DOCUMENT:
-------------------------

Re: [PATCH v3 1/5] liveupdate: block outgoing session updates during reboot
From: oskar
Date: Mon Mar 23 2026 - 16:54:44 EST
On 2026-03-23 20:00, Pasha Tatashin wrote:
On Sat, Mar 21, 2026 at 6:28 PM Pasha Tatashin
<pasha.tatashin@xxxxxxxxxx> wrote:
On Sat, Mar 21, 2026 at 10:38 AM Oskar Gerlicz Kowalczuk
<oskar@gerlicz.space> wrote:
>
> kernel_kexec() serializes outgoing sessions before the reboot path
> freezes tasks, so close() and session ioctls can still mutate a
> session while handover state is being prepared. The original v2 code
> also let incoming lookups keep a bare session pointer after dropping
> the list lock.
>
> That leaves two correctness problems in the reboot path: outgoing state
> can change after serialization starts, and incoming sessions can be
> freed while another thread still holds a pointer to them.
>
> Add refcounted session lifetime management, track in-flight outgoing
> close() paths with an atomic closing counter, and make serialization
> wait for closing to drain before setting rebooting. Reject phase-invalid
> ioctls, keep incoming release on a common cleanup path, and make the
> release wait freezable without spinning.
>
> Fixes: fc5acd5c89fe ("liveupdate: block outgoing session updates during reboot")
> Signed-off-by: Oskar Gerlicz Kowalczuk <oskar@gerlicz.space>
> ---
> kernel/liveupdate/luo_internal.h | 12 +-
> kernel/liveupdate/luo_session.c | 236 +++++++++++++++++++++++++++----
> 2 files changed, 221 insertions(+), 27 deletions(-)
Hi Oskar,
Thank you for sending this series and finding these bugs in LUO. I
agree with Andrew that a cover letter would help to understand the
summary of the overall effort.
I have not reviewed the other patches yet, but for this patch, my
understanding is that it solves two specific races during reboot()
syscalls: session closure after serialization, and the addition of new
sessions or preserving new files after serialization.
Given that KHO is now stateless, and liveupdate_reboot() is
specifically placed at the last point where we can still return an
error to userspace, we should simply return an error if a userspace is
doing something unexpected.

-------------------------

DATASET CONTENT:

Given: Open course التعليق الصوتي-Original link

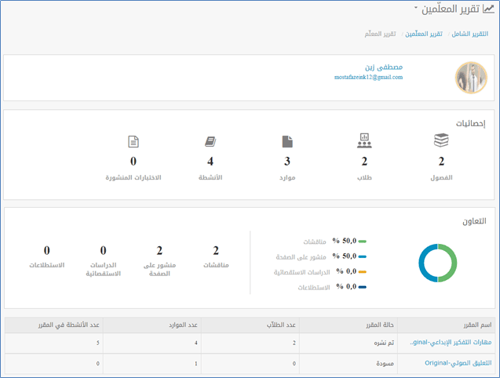Looking at the screenshot, I should point(458,363).
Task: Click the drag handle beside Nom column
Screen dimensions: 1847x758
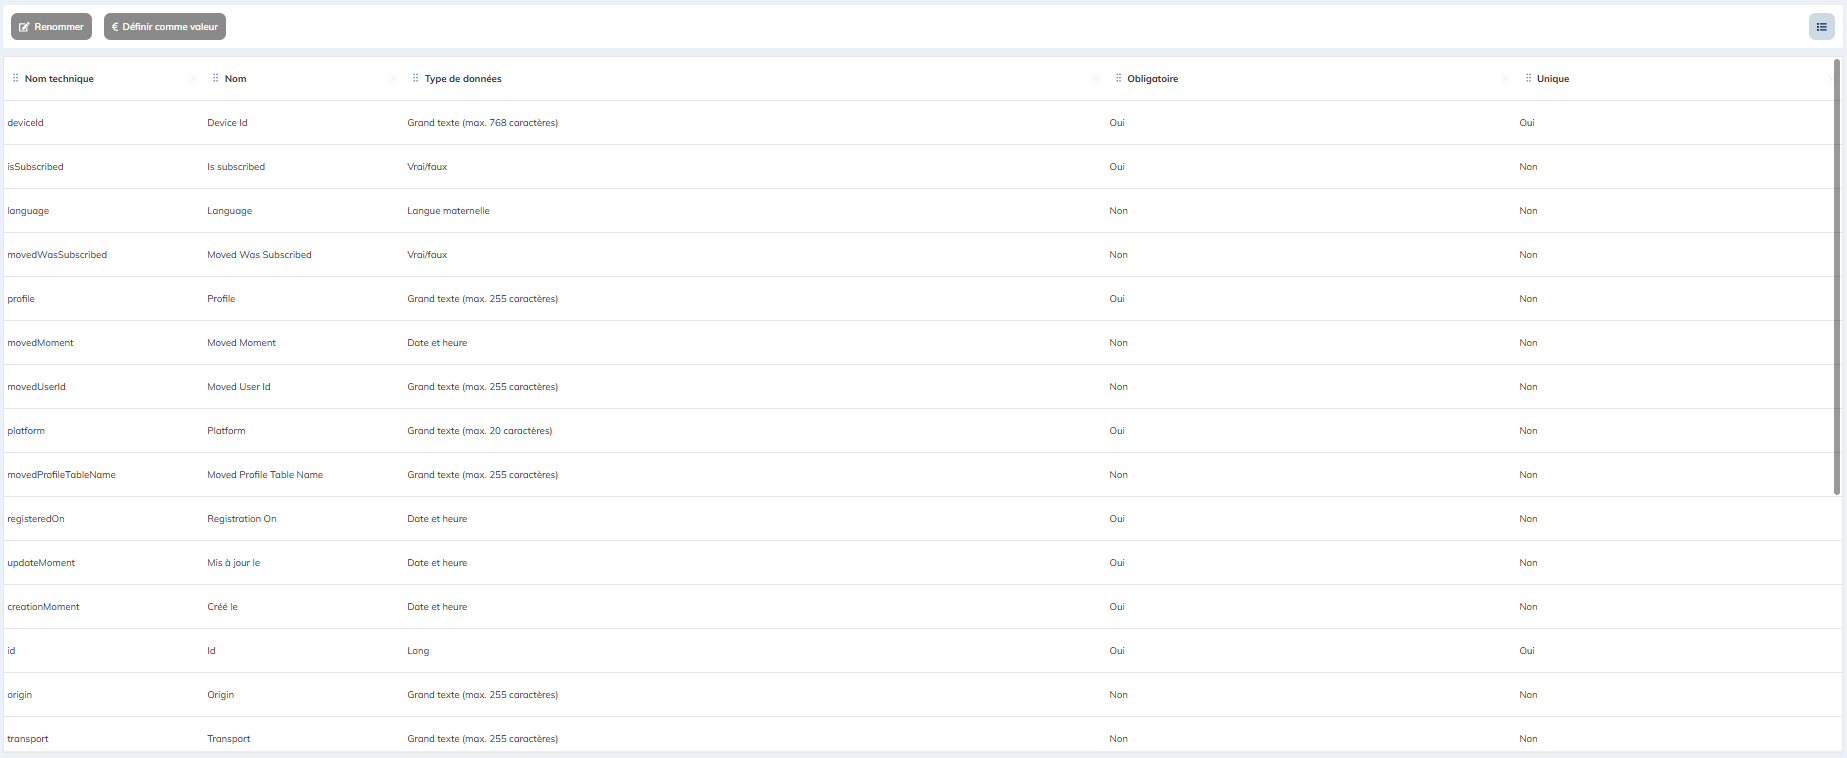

-------------------------

WHAT TO DO:
Could you continue the mailing-list reply about the liveupdate reboot patch, starting right after its final sentence?

WRITTEN ANSWER:
Instead of creating a new state machine, let's just reuse the file
references and simply take them for each session at the beginning of
serialization. This ensures that no session closes will happen later.
For file preservation and session addition, we can block them by
simply adding a new boolean.
Please take a look at the two patches below and see if this approach
would work. It is a much smaller change compared to the proposed state
machine in this patch.
https://git.kernel.org/pub/scm/linux/kernel/git/tatashin/linux.git/log/?h=luo-reboot-sync/rfc/1
Oskar, I made a few more changes to avoid returning an error if
get_file_active() fails. This prevents a race condition where the user
might call close(session_fd) right before calling reboot(). I
force-updated the above branch. Please let me know if you want to take
these changes and use them to in the next version.
Pasha
Hi Pasha,
thank you for taking the time to prototype this approach and for the detailed explanation, I really appreciate it.
I agree that reusing file references and introducing a simple blocking mechanism makes the solution much smaller and easier to reason about compared to a dedicated state machine. Your patches definitely move things in a nice direction in terms of simplicity.
While going through it, I was wondering if there might still be a couple of corner cases worth discussing. In particular, do you think a boolean gate is sufficient to cover in-flight operations that may have already passed the check before serialization starts? It seems like those paths could still potentially mutate session state during serialization.
I was also thinking about the lifetime of incoming sessions (especially lookups holding pointers). Do you think file reference handling alone is enough there, or would we still need some explicit lifetime protection?
I’m currently working on v4 and will take a closer look at your branch to see if we can combine both approaches in a way that keeps the solution simple while still covering these cases.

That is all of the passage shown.